There is something special about the thrill of reaching the top of an intense climb. Being able to look around and think "yeah, I just did that!" brings a satisfaction that is hard to beat. Climbing is one of those activities that looks both incredibly simple yet strikingly complex all at the same time. The concept is very basic: get up, and then ideally back down, some sort of wall. The ways that this goal is accomplished are where climbing really gets interesting.
I'm not going to claim to be an advanced, world-traveling climber, but I do enjoy the activity and have learned a lot as I've spent time researching and experimenting. This article is the culmination of my experiences up to this point and will hopefully give you a good place to start. Always remember to stay safe and stay smart!
In climbing there are 4 main disciplines, all of which involve the use of your arms and legs to get up or across a rock face. These are Top-rope climbing, Sport Climbing, Traditional Climbing, and Bouldering. The first three methods involve the image that most people think of when climbing is discussed: a climber in a harness who is ascending a steep cliff and is attached to a rope with a belayer at the bottom (or above them in certain cases). Bouldering on the other hand does not involve being roped in and uses a spotter and crash pad for protection. Here's a more detailed breakdown of each mode of climbing.
Top-rope Climbing #
If you've ever been to a climbing gym, this is most likely the type of climbing that you would have seen. The name "top-rope" is given because the rope is threaded through some sort of anchor at the top of the route. This is what most people start with when they try climbing for the first time. You will be attached to one end of the rope (either with a knot or a carabiner), and the other end of the rope will be attached to a belayer. The belayer will keep you from falling far if you lose your grip(physically or mentally), and will lower you down after you have finished climbing.
Sport Climbing #
More popular and more challenging, sport climbing also has a belayer, but rather than having an anchor for your rope at the top of the route, you will use carabiners to clip your rope into bolted anchors throughout the route up.
Traditional (Trad) Climbing #
Very similar to sport climbing, trad climbing involves creating your own anchors using different devices that are jammed into cracks in the rock face. You put these in as you climb up, and attach your carabiners and rope to these anchor points.
Note on Sport and Trad Climbing: These are both in the category of Lead climbing because you lead the rope up to the top. Before lead climbing it is recommended that you get certified at your local climbing gym. This allows you to practice in a safer, supervised situation.
My personal favorite style of climbing, bouldering originated from people climbing actual boulders, hence the name. Because you will never be more than 8-10 feet off of the ground, ropes aren't used for bouldering. Instead it is recommended to have a crash pad under you and a spotter near you to cushion your fall. Or rather, the pad is used to cushion your fall and the spotter is there to keep you from falling backwards and slamming your head on the ground. Don't fall on your spotter. they are not supposed to be the cushion!

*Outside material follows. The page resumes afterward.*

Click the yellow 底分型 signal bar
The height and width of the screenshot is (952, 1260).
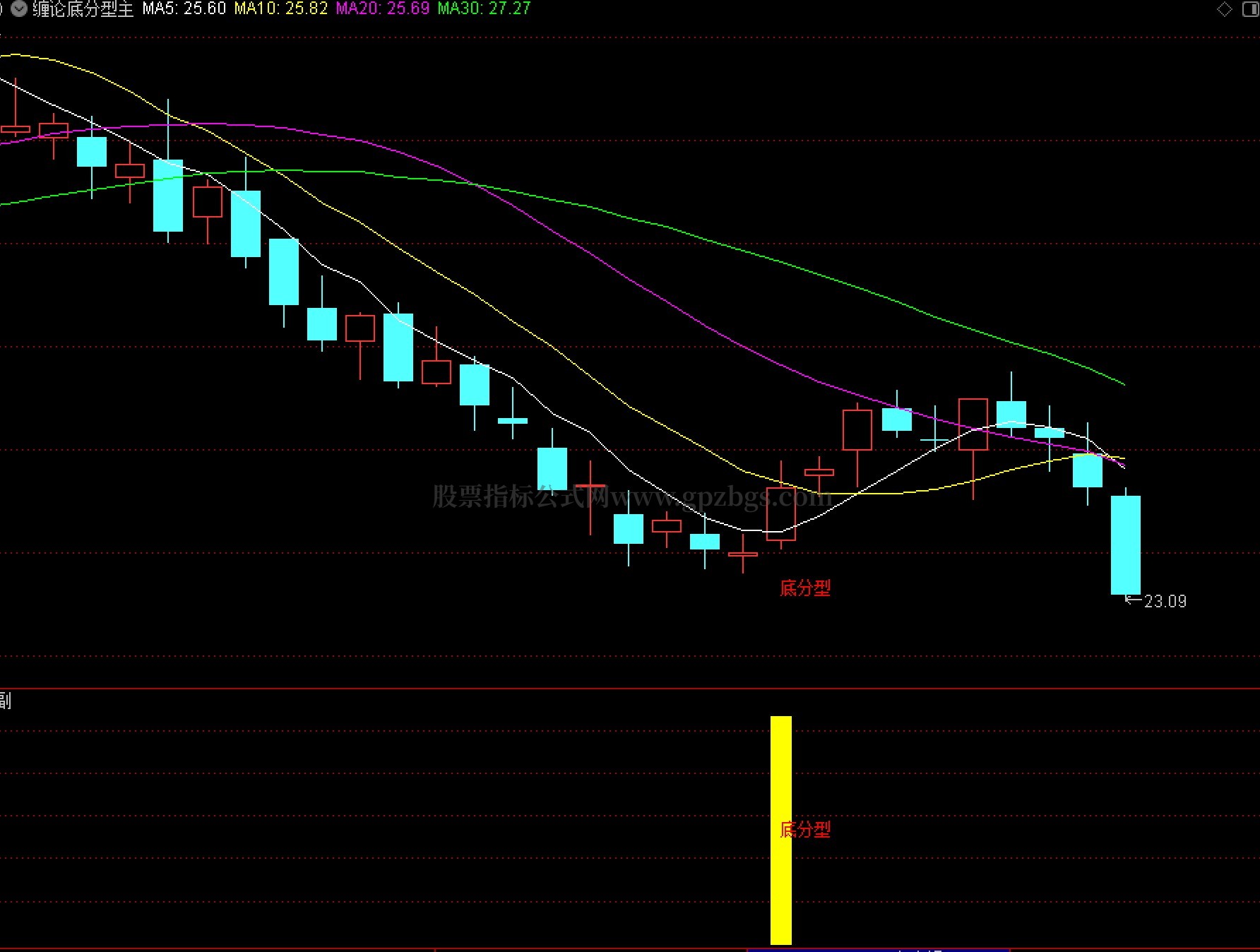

Bouldering routes are usually referred to as "problems" which generally require more technical moves. There is something special about the flow of sending a bouldering problem that I really love.
Climbing routes and bouldering problems are both rated for difficulty, but use different scales. Climbing routes in America use the Yosemite Decimal System and go from 5.1 all the way up to 5.15c.
Bouldering routes on the other hand use the V scale named after John "Vermin" Shermin, a prominent climber in Texas who created this scale years ago. This system ranges from V0 to V16.
One thing to note about these ratings is that they are somewhat subjective and the requirements for a certain difficulty level aren't set in stone.
Hopefully that gives you a place to start. In the future there will be additional articles explaining climbing jargon and what gear you will need. Stay safe and send on!